Bridge Head of Line Blocking


In this case, the high priority request is blocked until all four lower priority (7) requests are serviced. When there are multiple masters vying for the same end point (or end points shared by the same bridge), the bridge head of line blocking is one factor that can affect system throughput and a master's ability to service read/write requests targeting a slave peripheral/memory.


Reads vs Writes

Read transactions are usually more costly (in clock cycles) than writes. For writes, the command and data flow together and can be thought of as "fire-and-forget" in nature. Once a write transaction leaves the master/initiator boundary (ex: sitting in a bridge or an end point's buffer or FIFO), the initiator can proceed to the next write (even before the previous write reaches its final destination). For reads, a read command pends until a read response/data returns. So in general, the initiator cannot issue a new read/write command until the previous read command's response reaches the master/initiator. Therefore, polling on registers can prove to be very expensive.

NOTE: The above is more prominent for the 32 bit buses. The 64 bit buses are capable, to some extent, of issuing multiple outstanding read and write commands. For details on the buses, please refer to the section on Interconnect Buses in the OMAPL1x/c674x SoC Architecture Overview article.

On-Chip vs Off-Chip Memory

On-chip memory accesses experience less latency when compared to off-chip memory accesses. Off-chip memory is susceptible to extra latency contributed by refresh cycles, CAS latency, etc. If possible, frequently used code should be kept in on-chip memory.


Maximum Bandwidths

Memory bandwidth affects the overall system throughput.
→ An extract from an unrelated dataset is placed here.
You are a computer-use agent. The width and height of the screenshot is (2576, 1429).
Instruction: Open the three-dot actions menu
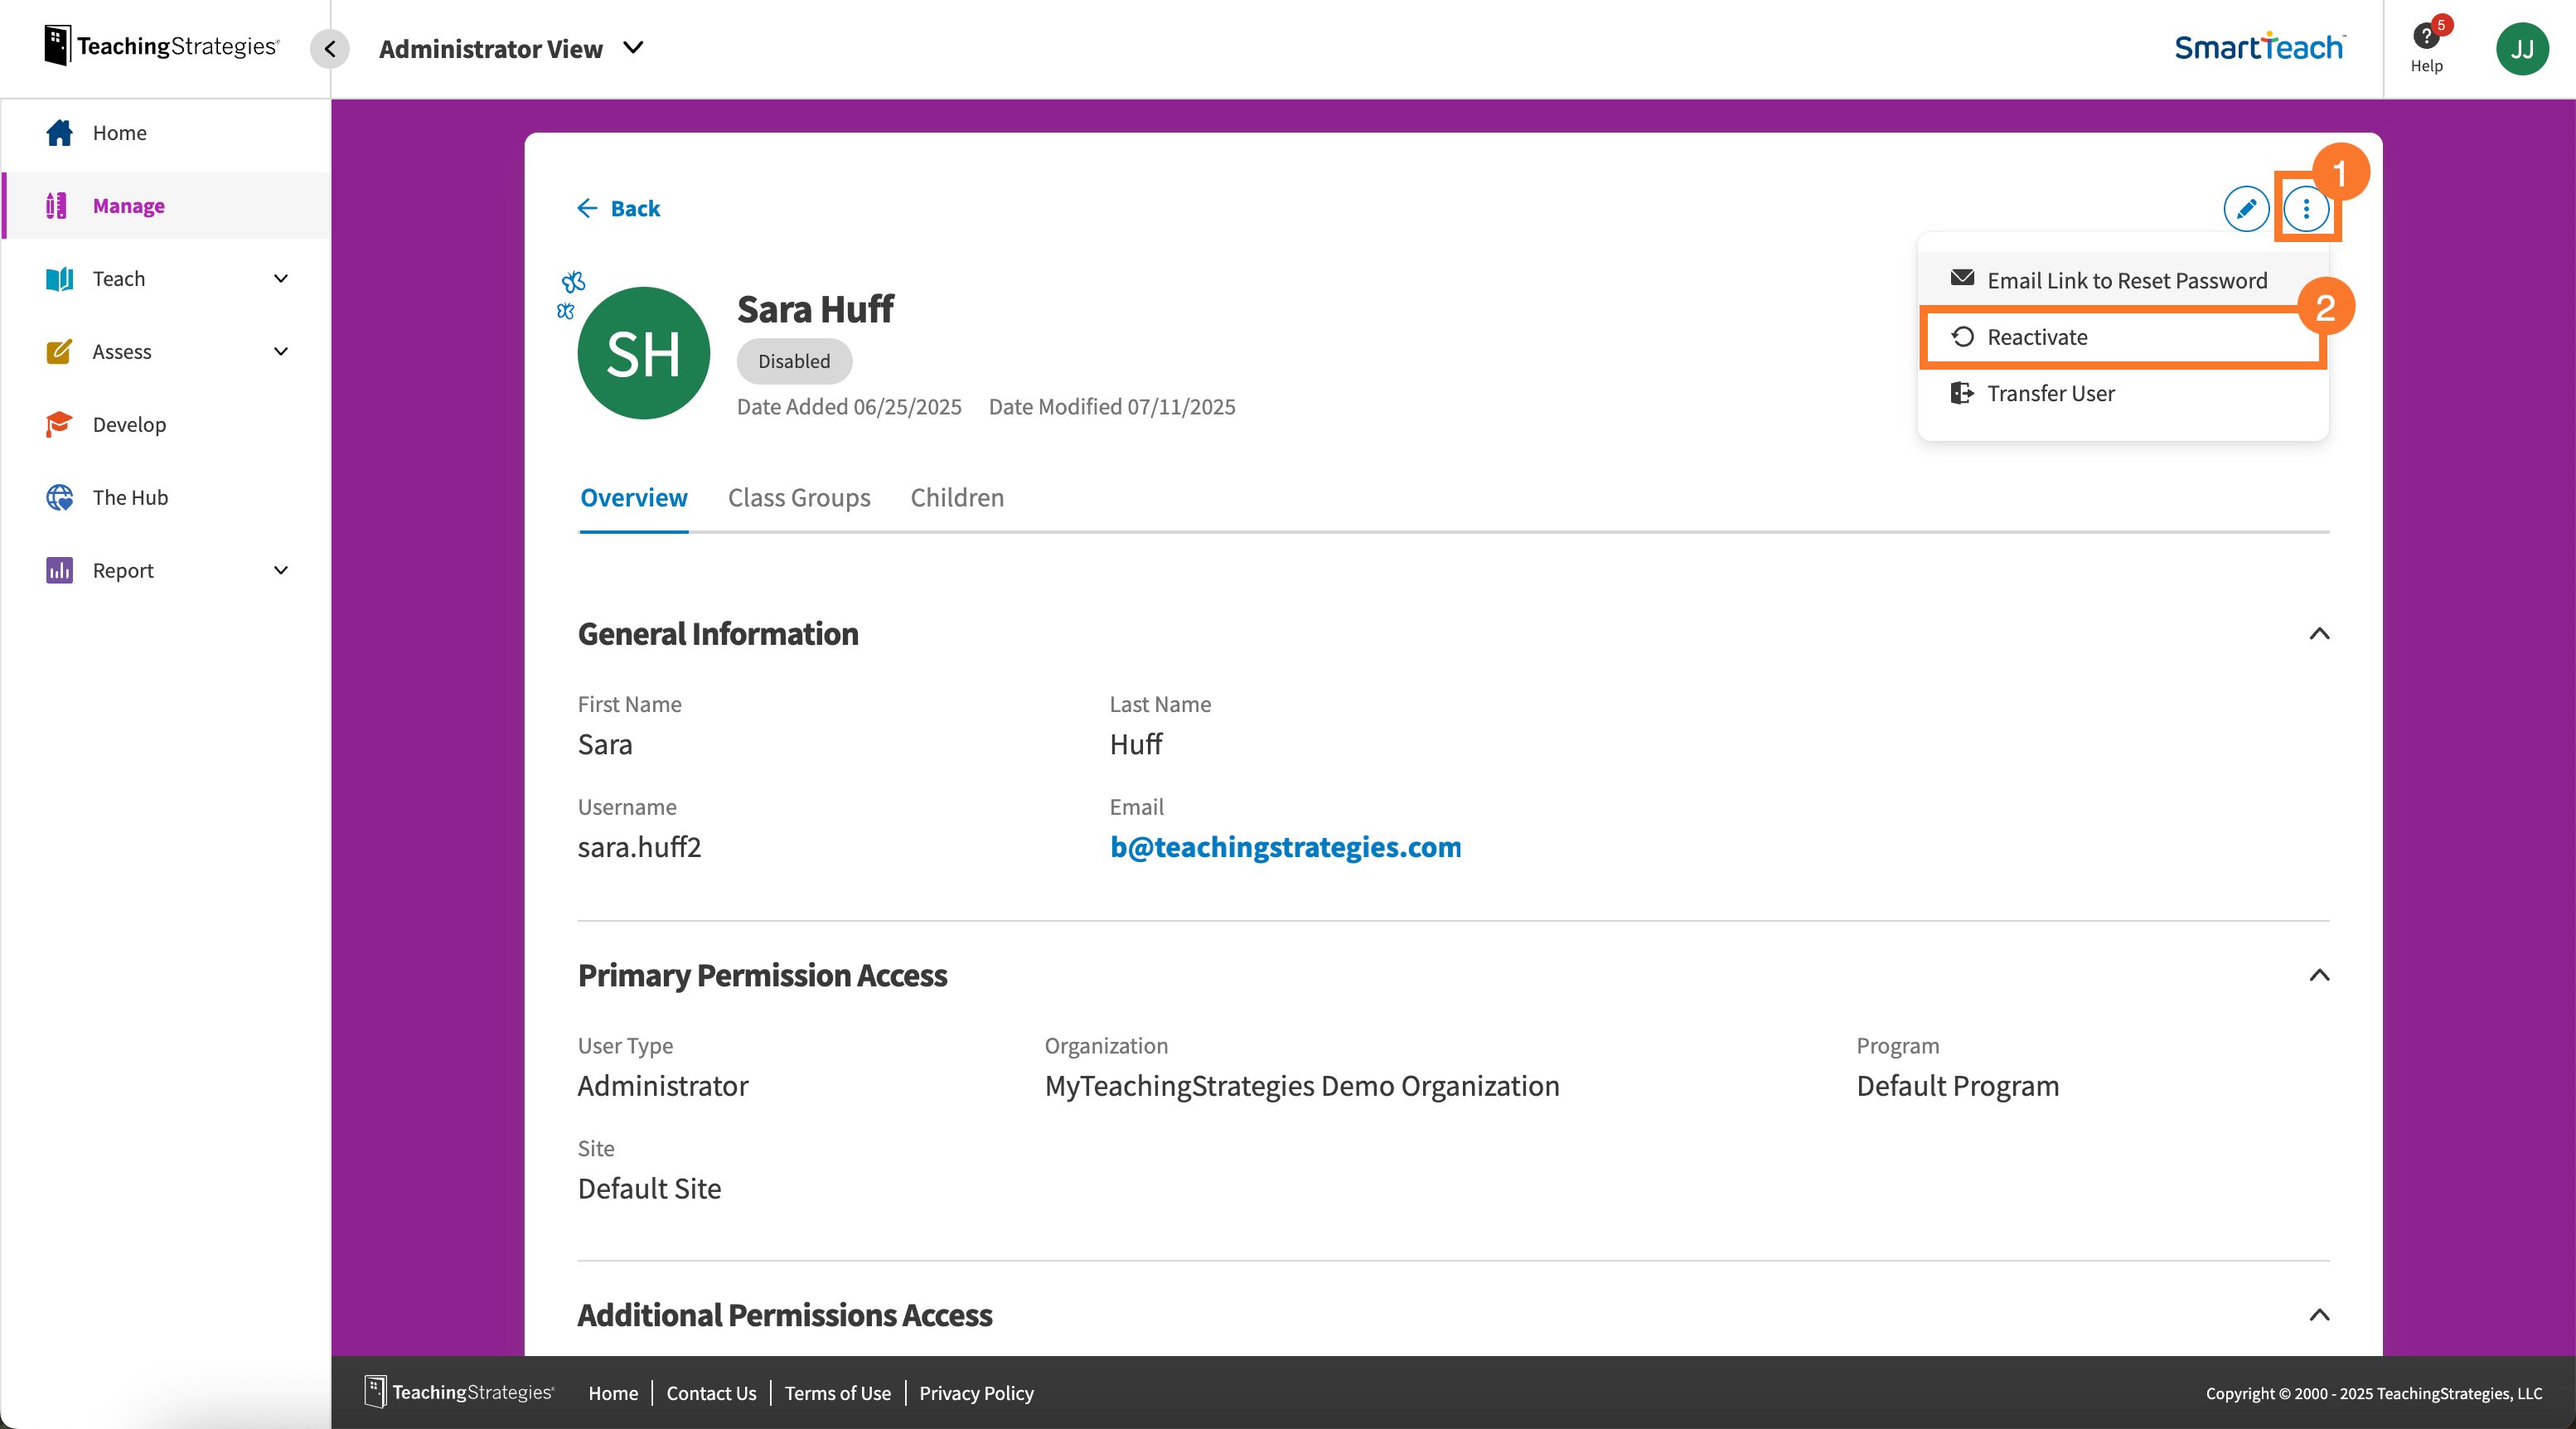(2308, 210)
This section illustrates how to calculate the maximum theoretical bandwidth for some critical on-/off-chip memories.


Maximum Theoritical Memory Bandwidths (device operating @ 300 MHz)

 Memory

Theoritical Max

Bandwith

(MBytes/Sec)

Calculations
Notes

c674x L2/L1D

1200

  150 MHz x 64 bit

[c674x SDMA port frequency * c674x SDMA port bus width]
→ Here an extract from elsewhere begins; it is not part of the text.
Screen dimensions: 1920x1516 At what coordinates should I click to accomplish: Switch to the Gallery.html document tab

  • SDMA port frequency is always device frequency divided by 2 
  • Bandwidth for accesses from outside the megamodule (e.g EDMA or UHPI etc)
Shared RAM 
 1200

  150 MHz x 64 bit

[Shared RAM Frequency  * Shared RAM port bus width ]

  • Shared RAM frequency is always device frequency divided by 2
EMIFA (SDRAM)


  200

  100 MHz x 16 bit

[EMA_CLK (max) frequency x SDRAM memory bus width]
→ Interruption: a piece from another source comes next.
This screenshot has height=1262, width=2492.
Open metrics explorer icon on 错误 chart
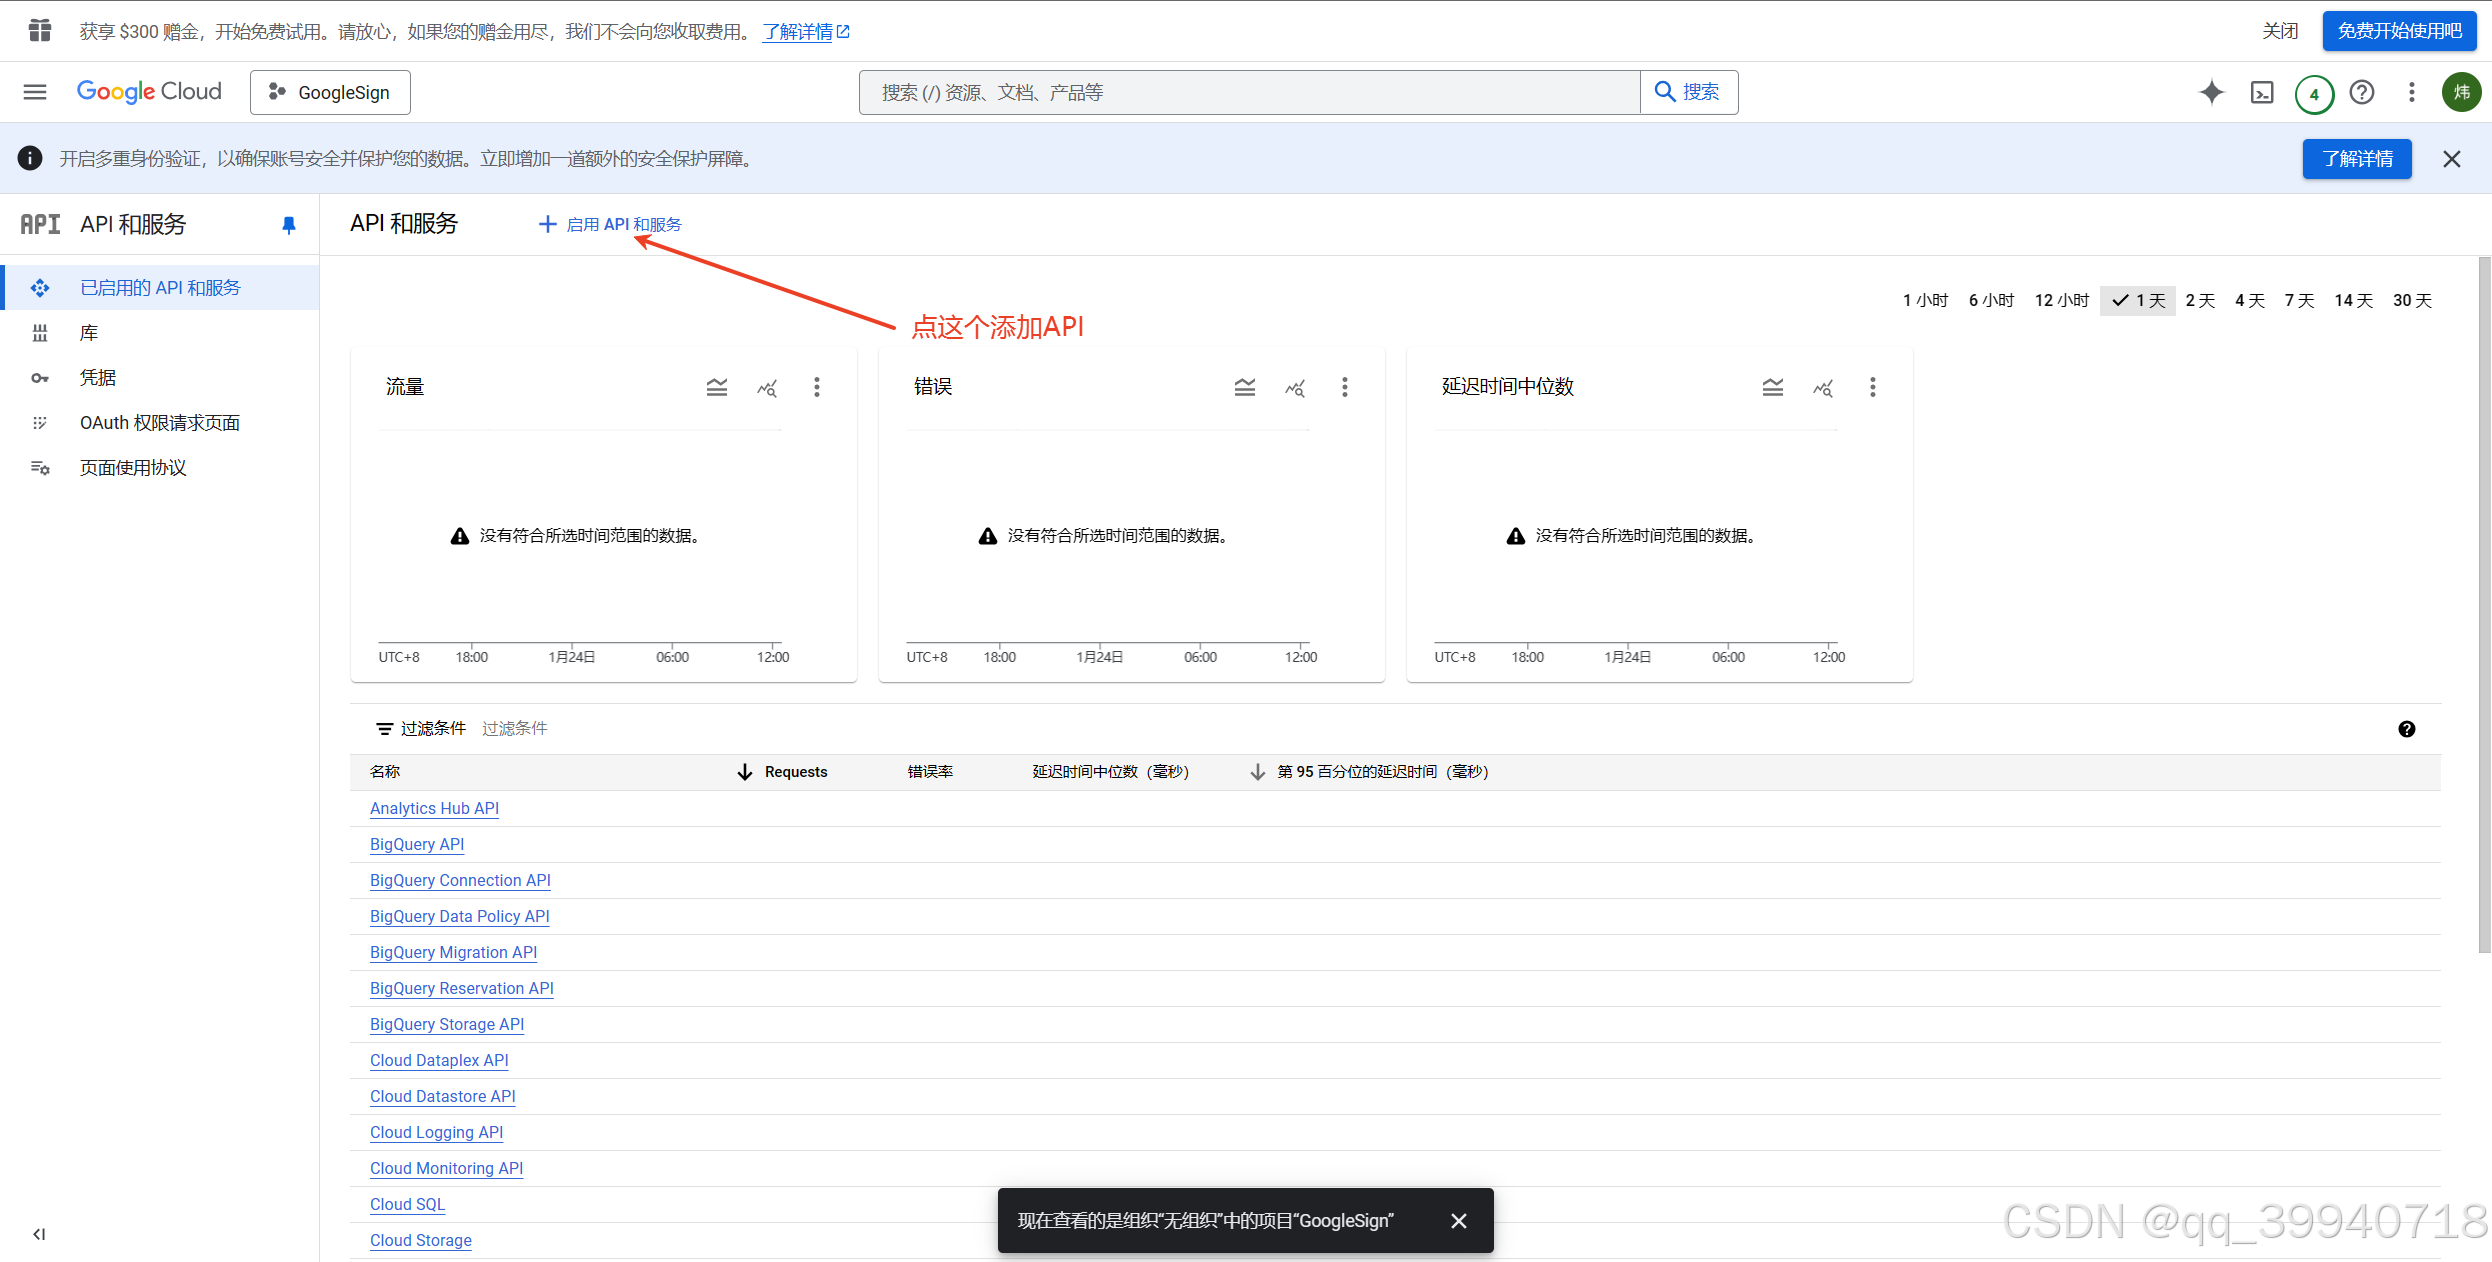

EMIFA Asynchornous Memories  66.67

  33.33 MHz x 16 bit   [ (EMA_CLK)/(Setup+Strobe+Hold) *16 bit]

  • Illustrated calculations assume a Setup/Strobe/Hold value of 1 cycle
  • Assumes a 16 bit async interface
EMIFB (SDRAM)  532

  133 MHz x 32 bit

  [ EMB_CLK (max frequency) x SDRAM memory bus width]

  • Applicable to OMAPL137/c6747/45/43 and AM17xx
mDDR/DDR2   600

  150 MHz x 2 x 16 bit

  [ DDR_CLK x double data rate x mDDR/DDR2 memory bus width]

  • Applicable to OMAPL138/c6748/46 and AM18xx
  • Max mDDR/DDR2 frequency might depend on device operating frequency


NOTE: Theoretical maximum bandwidth is the maximum possible bandwith, which is calculated purely on the basis of memory clock and bandwith. This calculation will not take into consideration any additional system level ineffeciencies such as additional latency in the interconnect, additional cycles for off-chip access due to memory configuration/characteristics, additional latency incurred by competing traffic, prioritization, and use of shared resources (for example, a single bridge buffering read/write commands in a path to multiple slave end points).